§ **Exercise details**
Each record below has to be printed verbatim.

§ **Material to process**
▼▼▼

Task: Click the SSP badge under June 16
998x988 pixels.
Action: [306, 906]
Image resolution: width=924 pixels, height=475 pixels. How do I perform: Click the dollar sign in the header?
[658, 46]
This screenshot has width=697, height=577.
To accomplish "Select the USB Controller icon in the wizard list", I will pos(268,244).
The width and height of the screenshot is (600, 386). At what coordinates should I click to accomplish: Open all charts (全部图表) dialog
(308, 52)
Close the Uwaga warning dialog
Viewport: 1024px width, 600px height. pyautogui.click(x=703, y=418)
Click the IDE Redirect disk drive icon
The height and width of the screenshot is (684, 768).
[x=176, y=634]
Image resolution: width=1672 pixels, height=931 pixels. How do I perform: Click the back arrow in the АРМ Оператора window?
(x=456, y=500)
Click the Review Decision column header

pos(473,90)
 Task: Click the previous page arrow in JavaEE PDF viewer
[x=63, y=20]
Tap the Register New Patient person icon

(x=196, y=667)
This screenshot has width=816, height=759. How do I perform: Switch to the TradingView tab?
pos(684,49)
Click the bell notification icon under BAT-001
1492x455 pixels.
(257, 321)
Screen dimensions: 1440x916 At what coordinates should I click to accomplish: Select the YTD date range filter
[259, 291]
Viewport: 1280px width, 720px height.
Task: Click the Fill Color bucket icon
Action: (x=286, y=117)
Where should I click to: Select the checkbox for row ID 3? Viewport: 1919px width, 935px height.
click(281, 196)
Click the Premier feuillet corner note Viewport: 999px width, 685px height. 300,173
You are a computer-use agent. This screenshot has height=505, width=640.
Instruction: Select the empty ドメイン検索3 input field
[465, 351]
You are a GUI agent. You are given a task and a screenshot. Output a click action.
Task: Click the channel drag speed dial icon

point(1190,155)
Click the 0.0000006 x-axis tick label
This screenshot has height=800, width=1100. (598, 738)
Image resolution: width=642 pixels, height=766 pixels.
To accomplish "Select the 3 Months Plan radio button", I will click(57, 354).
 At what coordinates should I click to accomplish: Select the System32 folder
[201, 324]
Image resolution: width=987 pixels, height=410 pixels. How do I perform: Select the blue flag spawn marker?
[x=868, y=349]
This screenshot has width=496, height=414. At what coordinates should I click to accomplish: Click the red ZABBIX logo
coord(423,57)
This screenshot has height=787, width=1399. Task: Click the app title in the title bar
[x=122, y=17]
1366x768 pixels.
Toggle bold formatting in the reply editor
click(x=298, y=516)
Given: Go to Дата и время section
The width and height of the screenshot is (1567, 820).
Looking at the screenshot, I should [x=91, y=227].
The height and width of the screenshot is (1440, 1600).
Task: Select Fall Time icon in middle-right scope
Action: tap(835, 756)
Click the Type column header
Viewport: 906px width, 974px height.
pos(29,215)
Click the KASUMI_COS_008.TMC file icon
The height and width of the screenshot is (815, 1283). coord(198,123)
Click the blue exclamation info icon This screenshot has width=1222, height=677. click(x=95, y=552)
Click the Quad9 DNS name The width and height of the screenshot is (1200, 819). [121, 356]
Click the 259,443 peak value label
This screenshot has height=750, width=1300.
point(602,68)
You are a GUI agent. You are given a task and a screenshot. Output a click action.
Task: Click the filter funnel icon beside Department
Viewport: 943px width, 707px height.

▲▲▲

§ **Answer section**
Task: Click the SSP badge under June 16
998x988 pixels.
Action: [306, 906]
Image resolution: width=924 pixels, height=475 pixels. How do I perform: Click the dollar sign in the header?
[658, 46]
This screenshot has width=697, height=577.
To accomplish "Select the USB Controller icon in the wizard list", I will pos(268,244).
The width and height of the screenshot is (600, 386). At what coordinates should I click to accomplish: Open all charts (全部图表) dialog
(308, 52)
Close the Uwaga warning dialog
Viewport: 1024px width, 600px height. pyautogui.click(x=703, y=418)
Click the IDE Redirect disk drive icon
The height and width of the screenshot is (684, 768).
[x=176, y=634]
Image resolution: width=1672 pixels, height=931 pixels. How do I perform: Click the back arrow in the АРМ Оператора window?
(x=456, y=500)
Click the Review Decision column header

pos(473,90)
 Task: Click the previous page arrow in JavaEE PDF viewer
[x=63, y=20]
Tap the Register New Patient person icon

(x=196, y=667)
This screenshot has width=816, height=759. How do I perform: Switch to the TradingView tab?
pos(684,49)
Click the bell notification icon under BAT-001
1492x455 pixels.
(257, 321)
Screen dimensions: 1440x916 At what coordinates should I click to accomplish: Select the YTD date range filter
[259, 291]
Viewport: 1280px width, 720px height.
Task: Click the Fill Color bucket icon
Action: (x=286, y=117)
Where should I click to: Select the checkbox for row ID 3? Viewport: 1919px width, 935px height.
click(281, 196)
Click the Premier feuillet corner note Viewport: 999px width, 685px height. 300,173
You are a computer-use agent. This screenshot has height=505, width=640.
Instruction: Select the empty ドメイン検索3 input field
[465, 351]
You are a GUI agent. You are given a task and a screenshot. Output a click action.
Task: Click the channel drag speed dial icon

point(1190,155)
Click the 0.0000006 x-axis tick label
This screenshot has height=800, width=1100. (598, 738)
Image resolution: width=642 pixels, height=766 pixels.
To accomplish "Select the 3 Months Plan radio button", I will click(57, 354).
 At what coordinates should I click to accomplish: Select the System32 folder
[201, 324]
Image resolution: width=987 pixels, height=410 pixels. How do I perform: Select the blue flag spawn marker?
[x=868, y=349]
This screenshot has width=496, height=414. At what coordinates should I click to accomplish: Click the red ZABBIX logo
coord(423,57)
This screenshot has height=787, width=1399. Task: Click the app title in the title bar
[x=122, y=17]
1366x768 pixels.
Toggle bold formatting in the reply editor
click(x=298, y=516)
Given: Go to Дата и время section
The width and height of the screenshot is (1567, 820).
Looking at the screenshot, I should [x=91, y=227].
The height and width of the screenshot is (1440, 1600).
Task: Select Fall Time icon in middle-right scope
Action: tap(835, 756)
Click the Type column header
Viewport: 906px width, 974px height.
pos(29,215)
Click the KASUMI_COS_008.TMC file icon
The height and width of the screenshot is (815, 1283). coord(198,123)
Click the blue exclamation info icon This screenshot has width=1222, height=677. click(x=95, y=552)
Click the Quad9 DNS name The width and height of the screenshot is (1200, 819). [121, 356]
Click the 259,443 peak value label
This screenshot has height=750, width=1300.
point(602,68)
You are a GUI agent. You are given a task and a screenshot. Output a click action.
Task: Click the filter funnel icon beside Department
Viewport: 943px width, 707px height.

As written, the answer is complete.